--- Record excerpts ---

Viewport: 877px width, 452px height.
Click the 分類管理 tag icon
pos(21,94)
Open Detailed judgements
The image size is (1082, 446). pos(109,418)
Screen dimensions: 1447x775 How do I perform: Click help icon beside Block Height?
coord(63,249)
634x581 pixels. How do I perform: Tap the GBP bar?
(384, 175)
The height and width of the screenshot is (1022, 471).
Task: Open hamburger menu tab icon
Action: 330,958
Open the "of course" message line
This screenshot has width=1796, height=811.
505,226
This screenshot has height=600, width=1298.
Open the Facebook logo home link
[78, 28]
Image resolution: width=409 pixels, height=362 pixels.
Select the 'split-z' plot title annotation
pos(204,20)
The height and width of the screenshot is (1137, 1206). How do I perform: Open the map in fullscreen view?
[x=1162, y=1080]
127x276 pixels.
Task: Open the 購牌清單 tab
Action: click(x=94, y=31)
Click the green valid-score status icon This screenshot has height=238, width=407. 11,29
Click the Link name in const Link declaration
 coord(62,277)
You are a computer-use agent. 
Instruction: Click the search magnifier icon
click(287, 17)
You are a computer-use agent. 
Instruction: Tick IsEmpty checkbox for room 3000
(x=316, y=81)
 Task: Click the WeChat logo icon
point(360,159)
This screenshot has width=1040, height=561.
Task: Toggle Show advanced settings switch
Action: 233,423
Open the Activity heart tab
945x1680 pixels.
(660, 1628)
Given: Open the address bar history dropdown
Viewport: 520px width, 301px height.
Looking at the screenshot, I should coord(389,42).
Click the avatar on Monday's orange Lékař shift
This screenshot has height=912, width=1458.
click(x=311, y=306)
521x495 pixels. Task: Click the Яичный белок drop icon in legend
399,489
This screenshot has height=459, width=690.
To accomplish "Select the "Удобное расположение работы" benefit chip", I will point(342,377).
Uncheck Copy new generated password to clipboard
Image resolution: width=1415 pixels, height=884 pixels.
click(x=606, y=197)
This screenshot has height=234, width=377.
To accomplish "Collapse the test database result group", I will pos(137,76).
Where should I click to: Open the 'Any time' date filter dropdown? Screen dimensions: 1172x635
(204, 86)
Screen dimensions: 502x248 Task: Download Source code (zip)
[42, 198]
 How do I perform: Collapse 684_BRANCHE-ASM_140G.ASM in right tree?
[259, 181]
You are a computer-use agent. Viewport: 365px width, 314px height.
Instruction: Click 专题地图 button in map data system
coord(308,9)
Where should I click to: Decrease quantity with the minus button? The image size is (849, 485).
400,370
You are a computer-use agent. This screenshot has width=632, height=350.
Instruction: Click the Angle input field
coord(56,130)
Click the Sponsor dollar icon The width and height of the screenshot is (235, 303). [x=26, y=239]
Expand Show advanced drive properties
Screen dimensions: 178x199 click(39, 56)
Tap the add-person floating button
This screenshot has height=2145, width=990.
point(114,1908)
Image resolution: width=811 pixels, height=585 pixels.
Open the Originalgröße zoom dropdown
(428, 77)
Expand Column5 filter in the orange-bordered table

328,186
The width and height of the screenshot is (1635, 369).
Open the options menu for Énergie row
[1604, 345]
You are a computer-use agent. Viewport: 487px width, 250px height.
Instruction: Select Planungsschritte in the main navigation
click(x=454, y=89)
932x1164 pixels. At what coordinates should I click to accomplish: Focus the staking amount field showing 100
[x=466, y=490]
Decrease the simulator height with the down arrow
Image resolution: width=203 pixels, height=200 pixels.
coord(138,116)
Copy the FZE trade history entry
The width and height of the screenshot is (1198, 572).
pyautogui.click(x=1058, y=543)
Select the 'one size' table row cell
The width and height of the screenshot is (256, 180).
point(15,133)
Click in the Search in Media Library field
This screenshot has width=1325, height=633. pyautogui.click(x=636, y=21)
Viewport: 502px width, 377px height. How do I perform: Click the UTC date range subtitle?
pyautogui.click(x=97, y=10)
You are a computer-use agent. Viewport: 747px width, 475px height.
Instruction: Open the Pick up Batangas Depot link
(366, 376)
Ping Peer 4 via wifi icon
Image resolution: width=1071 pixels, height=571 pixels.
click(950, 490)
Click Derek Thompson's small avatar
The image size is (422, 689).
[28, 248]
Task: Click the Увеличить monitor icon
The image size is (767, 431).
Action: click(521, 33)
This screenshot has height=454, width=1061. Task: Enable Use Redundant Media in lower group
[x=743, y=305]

---

Task statement: Scan the material above for lines holding the string "agent" and copy those lines.

Task result:
You are a computer-use agent. 
You are a computer-use agent. 
You are a computer-use agent. Viewport: 365px width, 314px height.
You are a computer-use agent. This screenshot has width=632, height=350.
You are a computer-use agent. Viewport: 487px width, 250px height.
You are a computer-use agent. Viewport: 747px width, 475px height.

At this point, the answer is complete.